Не спорю. Так что насчет лучших своих представителей перебарщивали. Вот и мы, посланцы Союза художников, ничем таким особо позитивным не отличались. Хотя, конечно, и не «однолюбы». Дома надоело, и согласились поехать на БАМ. Да. Тот самый. «Строить путь железный, а короче – БАМ». Конечно, не строить. Встречаться с тамошними работягами. Черпать у них творческие силы. И отдавать им, вестимо, наши. Летим до Иркутска. Поздний вечер. Ресторан в аэропорту закрыт.
– Ребята, – это мы к официантам, – нам бы перекусить…

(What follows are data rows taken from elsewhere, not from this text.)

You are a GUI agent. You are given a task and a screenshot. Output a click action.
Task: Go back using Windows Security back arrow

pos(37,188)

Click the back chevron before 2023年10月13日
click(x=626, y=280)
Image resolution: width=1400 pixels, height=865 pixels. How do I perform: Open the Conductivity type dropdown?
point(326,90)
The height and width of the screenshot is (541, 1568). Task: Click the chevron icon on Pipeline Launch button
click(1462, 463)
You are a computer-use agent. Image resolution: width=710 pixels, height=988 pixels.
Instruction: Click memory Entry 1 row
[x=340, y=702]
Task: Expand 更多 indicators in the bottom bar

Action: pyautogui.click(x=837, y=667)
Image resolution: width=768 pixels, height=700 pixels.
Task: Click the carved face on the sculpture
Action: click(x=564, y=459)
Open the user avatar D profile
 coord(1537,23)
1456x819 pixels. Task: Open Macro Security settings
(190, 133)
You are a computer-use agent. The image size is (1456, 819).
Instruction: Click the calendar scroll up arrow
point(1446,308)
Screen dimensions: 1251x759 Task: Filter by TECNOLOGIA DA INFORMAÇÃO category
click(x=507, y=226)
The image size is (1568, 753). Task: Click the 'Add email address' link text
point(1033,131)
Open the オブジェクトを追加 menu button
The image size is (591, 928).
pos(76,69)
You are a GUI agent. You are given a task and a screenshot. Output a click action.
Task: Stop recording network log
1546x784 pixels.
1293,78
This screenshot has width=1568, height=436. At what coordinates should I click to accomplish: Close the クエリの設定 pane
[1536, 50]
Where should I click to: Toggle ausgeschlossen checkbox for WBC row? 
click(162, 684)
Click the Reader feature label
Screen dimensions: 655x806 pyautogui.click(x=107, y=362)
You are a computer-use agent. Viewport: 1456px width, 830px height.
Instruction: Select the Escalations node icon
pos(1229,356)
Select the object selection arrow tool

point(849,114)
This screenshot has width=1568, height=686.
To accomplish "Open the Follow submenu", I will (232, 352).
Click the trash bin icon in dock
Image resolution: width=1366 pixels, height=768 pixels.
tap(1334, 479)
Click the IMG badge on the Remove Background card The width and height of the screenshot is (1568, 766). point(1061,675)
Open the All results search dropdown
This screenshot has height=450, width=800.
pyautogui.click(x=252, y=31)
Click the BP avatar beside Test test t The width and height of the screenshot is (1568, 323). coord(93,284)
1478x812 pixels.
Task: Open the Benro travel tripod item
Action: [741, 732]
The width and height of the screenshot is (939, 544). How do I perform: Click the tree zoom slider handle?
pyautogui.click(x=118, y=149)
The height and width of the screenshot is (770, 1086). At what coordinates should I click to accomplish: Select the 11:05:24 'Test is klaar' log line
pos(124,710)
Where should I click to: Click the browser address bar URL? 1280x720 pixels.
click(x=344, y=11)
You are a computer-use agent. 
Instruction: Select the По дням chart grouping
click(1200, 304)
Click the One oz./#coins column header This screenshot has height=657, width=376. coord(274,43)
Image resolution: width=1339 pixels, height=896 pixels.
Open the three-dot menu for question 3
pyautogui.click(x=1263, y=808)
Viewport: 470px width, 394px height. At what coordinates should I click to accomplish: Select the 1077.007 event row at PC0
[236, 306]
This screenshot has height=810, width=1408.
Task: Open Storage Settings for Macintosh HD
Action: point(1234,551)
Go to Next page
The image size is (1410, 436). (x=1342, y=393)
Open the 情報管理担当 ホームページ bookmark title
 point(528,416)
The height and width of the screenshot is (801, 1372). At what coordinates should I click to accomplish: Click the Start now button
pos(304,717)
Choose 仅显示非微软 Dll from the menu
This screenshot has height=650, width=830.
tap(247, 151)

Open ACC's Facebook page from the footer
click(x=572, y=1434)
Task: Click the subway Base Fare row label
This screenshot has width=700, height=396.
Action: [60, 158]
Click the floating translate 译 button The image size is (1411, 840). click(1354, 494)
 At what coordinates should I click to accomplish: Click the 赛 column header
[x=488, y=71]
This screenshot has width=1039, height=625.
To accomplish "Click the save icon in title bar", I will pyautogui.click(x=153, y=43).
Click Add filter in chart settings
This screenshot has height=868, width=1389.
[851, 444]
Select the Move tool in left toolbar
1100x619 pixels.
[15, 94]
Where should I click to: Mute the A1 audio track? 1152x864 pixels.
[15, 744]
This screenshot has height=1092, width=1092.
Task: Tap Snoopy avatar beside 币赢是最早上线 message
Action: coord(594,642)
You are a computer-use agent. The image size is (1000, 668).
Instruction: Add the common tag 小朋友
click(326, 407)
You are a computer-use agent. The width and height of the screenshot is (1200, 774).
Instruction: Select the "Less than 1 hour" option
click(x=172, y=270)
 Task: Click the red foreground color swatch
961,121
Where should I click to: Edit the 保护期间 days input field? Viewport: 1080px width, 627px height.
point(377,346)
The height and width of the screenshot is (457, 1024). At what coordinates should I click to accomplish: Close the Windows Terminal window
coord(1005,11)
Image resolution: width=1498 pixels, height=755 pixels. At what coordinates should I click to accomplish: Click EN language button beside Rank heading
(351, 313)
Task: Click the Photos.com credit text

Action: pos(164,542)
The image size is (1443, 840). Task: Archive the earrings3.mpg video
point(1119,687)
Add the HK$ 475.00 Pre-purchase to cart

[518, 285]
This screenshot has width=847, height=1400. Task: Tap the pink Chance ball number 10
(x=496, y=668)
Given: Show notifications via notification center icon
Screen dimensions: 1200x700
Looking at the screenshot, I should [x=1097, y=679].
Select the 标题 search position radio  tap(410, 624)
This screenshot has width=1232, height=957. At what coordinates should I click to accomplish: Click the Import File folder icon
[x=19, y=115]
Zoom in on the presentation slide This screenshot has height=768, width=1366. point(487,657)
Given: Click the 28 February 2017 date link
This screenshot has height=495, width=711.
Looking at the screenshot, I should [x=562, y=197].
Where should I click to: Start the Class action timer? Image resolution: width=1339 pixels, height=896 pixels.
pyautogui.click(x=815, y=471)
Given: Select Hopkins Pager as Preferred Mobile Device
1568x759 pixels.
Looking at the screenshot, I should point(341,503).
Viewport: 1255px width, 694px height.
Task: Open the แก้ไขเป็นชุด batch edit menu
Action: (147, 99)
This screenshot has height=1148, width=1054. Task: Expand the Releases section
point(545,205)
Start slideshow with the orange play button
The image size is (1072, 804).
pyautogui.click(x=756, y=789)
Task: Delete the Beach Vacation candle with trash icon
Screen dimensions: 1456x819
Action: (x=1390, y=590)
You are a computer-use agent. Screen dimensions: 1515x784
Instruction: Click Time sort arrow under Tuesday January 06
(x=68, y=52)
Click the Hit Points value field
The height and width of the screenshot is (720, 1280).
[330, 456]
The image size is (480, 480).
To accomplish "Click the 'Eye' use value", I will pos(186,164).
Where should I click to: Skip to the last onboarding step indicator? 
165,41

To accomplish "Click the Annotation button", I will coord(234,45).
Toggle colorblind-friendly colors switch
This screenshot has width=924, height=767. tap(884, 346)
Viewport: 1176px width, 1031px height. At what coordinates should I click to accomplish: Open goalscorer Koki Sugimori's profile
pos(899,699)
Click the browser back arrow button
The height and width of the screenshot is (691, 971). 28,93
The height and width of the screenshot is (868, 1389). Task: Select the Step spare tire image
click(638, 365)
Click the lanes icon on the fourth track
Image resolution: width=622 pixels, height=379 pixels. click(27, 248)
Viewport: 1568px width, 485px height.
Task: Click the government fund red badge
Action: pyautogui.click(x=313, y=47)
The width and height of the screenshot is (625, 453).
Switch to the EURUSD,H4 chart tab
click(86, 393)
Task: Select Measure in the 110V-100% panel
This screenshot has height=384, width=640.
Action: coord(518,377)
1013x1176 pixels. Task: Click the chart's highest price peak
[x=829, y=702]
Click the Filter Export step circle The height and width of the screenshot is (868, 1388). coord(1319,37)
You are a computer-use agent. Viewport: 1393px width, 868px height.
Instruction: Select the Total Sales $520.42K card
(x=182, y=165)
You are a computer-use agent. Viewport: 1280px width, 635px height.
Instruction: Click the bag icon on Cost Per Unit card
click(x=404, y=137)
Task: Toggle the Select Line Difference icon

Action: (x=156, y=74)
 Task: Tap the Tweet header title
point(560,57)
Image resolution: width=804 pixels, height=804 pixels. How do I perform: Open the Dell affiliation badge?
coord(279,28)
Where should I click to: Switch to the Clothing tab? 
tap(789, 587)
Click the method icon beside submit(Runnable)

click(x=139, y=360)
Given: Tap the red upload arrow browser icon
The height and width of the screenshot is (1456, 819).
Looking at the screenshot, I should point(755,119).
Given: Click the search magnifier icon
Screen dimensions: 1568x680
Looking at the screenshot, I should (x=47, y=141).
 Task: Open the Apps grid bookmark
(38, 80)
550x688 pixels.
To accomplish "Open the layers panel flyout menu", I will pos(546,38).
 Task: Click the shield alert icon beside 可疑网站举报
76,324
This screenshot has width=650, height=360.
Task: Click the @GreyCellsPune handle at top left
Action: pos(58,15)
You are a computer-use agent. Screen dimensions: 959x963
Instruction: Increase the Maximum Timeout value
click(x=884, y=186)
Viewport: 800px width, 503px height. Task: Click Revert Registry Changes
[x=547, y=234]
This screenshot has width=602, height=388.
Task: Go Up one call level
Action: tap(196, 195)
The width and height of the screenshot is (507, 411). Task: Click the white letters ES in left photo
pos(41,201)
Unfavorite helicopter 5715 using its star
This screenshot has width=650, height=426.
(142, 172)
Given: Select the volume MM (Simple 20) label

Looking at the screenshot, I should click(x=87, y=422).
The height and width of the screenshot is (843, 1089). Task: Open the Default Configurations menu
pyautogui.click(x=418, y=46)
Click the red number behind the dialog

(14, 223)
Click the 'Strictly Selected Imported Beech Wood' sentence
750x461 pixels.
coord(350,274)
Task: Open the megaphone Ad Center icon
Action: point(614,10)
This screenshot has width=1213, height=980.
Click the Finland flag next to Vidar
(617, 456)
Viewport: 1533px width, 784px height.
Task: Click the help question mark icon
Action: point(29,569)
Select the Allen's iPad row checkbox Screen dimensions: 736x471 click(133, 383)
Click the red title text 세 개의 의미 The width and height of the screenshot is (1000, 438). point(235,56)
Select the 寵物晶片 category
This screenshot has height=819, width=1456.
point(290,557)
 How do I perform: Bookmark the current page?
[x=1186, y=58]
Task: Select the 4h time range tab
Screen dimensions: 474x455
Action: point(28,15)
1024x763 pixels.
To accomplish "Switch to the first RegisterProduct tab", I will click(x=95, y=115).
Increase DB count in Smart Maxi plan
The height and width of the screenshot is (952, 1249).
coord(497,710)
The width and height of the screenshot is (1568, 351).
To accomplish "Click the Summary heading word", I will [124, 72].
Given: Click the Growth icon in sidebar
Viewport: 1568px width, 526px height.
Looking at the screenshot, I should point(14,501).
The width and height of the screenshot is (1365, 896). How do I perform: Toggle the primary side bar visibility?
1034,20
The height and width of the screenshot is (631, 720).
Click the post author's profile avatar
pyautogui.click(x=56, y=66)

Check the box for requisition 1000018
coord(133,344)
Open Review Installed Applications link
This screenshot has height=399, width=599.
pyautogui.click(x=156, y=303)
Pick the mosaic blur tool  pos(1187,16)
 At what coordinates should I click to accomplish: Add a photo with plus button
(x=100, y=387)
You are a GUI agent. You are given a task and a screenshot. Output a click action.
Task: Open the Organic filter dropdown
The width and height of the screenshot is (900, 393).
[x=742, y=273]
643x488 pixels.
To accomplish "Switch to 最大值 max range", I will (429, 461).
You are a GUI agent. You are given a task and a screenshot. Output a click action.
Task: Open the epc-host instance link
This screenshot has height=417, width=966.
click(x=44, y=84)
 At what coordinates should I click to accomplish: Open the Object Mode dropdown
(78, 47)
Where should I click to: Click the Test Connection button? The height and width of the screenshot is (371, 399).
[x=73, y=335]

– А пошли вы… Не видите – закрыто. – Зло так ответили, бескомпромиссно. Сопровождающий стал совать официантам свою красную книжечку, они совсем уж озверело послали его. Надо сказать, время – чуть перевалило за середину семидесятых – почему-то запомнилось таким, что любое начальство нижестоящие люди (если не было прямой зависимости или угрозы) ненавидели от души. А в Иркутске, как оказалось, этого даже и не скрывали. Облом. Особенно неудобно было перед балетными девушками. Зачем их повезли на БАМ – неизвестно, тем более, к нашему общему сожалению, они были под плотным надзором своих воспитателей. И в дальнейшем носу из вагона не казали. Об этом позднее. А тогда мы, в надежде совершить на глазах этих балетных чудо, совершенно бесполезно совались к отдельно стоявшим официантам с баснословными, по нашим меркам, денежными предложениями. Официанты смотрели презрительно. Нам, каким-никаким, а мастерам культуры, было обидно. Тут вперед выступил черный человек. Тот самый, которого советовал остерегаться осторожный Кирпичев. Черный человек, присмотревшись к подносу с пустыми бокалами, что-то там переставил и быстрым движением запустил бокалы высоко вверх.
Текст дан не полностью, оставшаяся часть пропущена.